O WPC80 instantâneo fechou a semana de 2 de setembro com um prêmio de 14% na Europa sobre o preço de referência americano. O concentrado proteico do leite 85 foi mais longe e mais rápido: o preço americano ainda estava acima do europeu em maio, 17% acima na média mensal, impulsionado pela volatilidade do NFDM. Desde junho a ordem se inverteu, e o MPC 85 europeu está agora 29% acima do americano. O MPC 85 europeu acumula alta de 89% desde o início do ano, contra 46% nos EUA.

O que uma diferença de preços precisa superar

Uma diferença ainda não é uma margem. Levar proteína americana até Roterdã significa pagar a tarifa de importação da UE e o frete marítimo além do preço americano, e o negócio só funciona com o que sobra depois dos dois.

Os dois produtos entram em códigos aduaneiros diferentes. O WPC80 costuma ser classificado como albumina do leite no código CN 3502 20 91, onde a tarifa é um valor fixo de 123,50 EUR por 100 kg. Por ser um valor fixo, o seu peso cai conforme os preços sobem: cerca de 13% do preço americano do WPC80 um ano atrás, cerca de 5% hoje. O MPC com mais de 85% de proteína na matéria seca entra no CN 3504 00 10, onde a tarifa é de 3,4% do valor. O frete é a parcela menor. Pela referência da Upply para um contêiner seco de 40 pés de Nova Orleans a Roterdã, com 21 toneladas de pó ensacado por contêiner, o frete fica em torno de 1% do valor do produto, embora a rota tenha subido 40% no trimestre.

Com esses números, o MPC 85 americano precisa de um prêmio europeu de cerca de 5% para o custo desembarcado igualar a referência da UE, e o WPC80 precisa de cerca de 6%. Os dois prêmios hoje observados no mercado são mais do que o dobro desses patamares de equilíbrio. Isso não inclui processamento, movimentação interna e seguro, e qualquer embarque real acrescenta os seus próprios termos, financiamento e especificação.

A última vez que a diferença ficou aberta

Quando os preços divergiram no passado, o produto encontrou caminho de uma origem para a outra. As exportações americanas de WPC80 para a UE28 chegaram a 22,5 milhões de libras em 2025, alta de 44% sobre 2024, passando de 8% para 11% de todos os embarques americanos da categoria.

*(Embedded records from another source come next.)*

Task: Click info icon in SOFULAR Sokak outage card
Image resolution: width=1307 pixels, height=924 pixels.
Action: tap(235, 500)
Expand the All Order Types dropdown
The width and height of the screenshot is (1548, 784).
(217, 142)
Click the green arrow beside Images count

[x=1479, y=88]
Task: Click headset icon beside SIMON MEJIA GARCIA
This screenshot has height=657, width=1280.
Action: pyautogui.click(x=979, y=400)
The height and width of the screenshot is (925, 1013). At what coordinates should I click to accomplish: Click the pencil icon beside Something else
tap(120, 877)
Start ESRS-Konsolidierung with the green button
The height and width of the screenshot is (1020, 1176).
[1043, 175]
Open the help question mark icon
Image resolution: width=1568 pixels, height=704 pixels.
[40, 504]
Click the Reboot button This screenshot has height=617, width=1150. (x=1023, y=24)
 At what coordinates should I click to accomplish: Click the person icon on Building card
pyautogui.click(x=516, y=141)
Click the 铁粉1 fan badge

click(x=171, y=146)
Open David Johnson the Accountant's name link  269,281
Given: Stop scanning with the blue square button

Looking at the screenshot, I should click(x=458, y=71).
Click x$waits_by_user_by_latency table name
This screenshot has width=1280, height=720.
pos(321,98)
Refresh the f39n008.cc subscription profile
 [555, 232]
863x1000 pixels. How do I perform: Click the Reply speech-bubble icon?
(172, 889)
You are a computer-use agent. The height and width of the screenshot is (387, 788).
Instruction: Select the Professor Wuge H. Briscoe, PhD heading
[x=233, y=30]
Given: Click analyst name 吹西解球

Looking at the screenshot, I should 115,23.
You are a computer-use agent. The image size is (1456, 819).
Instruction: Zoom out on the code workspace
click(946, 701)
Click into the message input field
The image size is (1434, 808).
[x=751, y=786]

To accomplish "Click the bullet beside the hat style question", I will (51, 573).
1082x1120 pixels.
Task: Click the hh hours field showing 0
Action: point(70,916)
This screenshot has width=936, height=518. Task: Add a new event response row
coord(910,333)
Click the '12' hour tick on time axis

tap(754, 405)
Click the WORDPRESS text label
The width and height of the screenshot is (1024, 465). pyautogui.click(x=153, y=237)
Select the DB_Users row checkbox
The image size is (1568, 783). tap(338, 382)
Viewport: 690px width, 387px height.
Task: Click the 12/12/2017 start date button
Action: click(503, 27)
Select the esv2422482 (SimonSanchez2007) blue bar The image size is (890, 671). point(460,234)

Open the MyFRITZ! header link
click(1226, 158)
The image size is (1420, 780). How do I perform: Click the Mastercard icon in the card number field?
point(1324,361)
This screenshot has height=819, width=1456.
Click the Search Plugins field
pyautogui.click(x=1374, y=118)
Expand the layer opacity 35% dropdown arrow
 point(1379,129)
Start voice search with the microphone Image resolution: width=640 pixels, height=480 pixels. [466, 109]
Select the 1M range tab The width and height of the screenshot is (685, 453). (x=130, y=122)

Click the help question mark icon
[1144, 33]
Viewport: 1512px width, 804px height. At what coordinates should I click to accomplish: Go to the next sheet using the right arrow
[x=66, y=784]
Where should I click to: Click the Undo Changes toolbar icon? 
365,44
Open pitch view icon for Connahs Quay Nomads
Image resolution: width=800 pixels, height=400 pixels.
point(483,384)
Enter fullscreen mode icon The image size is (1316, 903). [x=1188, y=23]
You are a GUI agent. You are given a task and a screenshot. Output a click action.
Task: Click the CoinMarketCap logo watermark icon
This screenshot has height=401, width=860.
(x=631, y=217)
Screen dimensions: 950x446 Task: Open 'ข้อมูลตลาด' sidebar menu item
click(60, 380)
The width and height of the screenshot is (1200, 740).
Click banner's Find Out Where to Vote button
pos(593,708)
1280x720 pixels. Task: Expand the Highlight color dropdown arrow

Os Países Baixos e a Bélgica seguem como os principais portos de entrada, e a Alemanha é a novidade, saindo de 57 toneladas para 1.414 toneladas.

Os dados de comércio reportados vão apenas até junho, e o primeiro semestre de 2026 mostra 7,5 milhões de libras contra 10,4 milhões um ano antes. Quase toda essa queda está no Reino Unido, onde os volumes praticamente pararam, enquanto os fluxos para dentro da própria UE pouco mudaram. A diferença no WPC80 só se ampliou a partir de abril e a do MPC 85 a partir de junho, e os contratos de exportação são fechados de semanas a meses antes do embarque, então um fluxo maior deve aparecer nos dados do segundo semestre se a diferença se mantiver.

As duas janelas estão abertas desde junho, com mais espaço no MPC 85 do que no WPC80. Enquanto isso, na CME, a manteiga e o queijo caíram pouco menos de 1% na semana, com a produção seguindo acima do ano passado. Já o soro de leite em pó somou um centavo e fechou a 0,7500 USD/lb.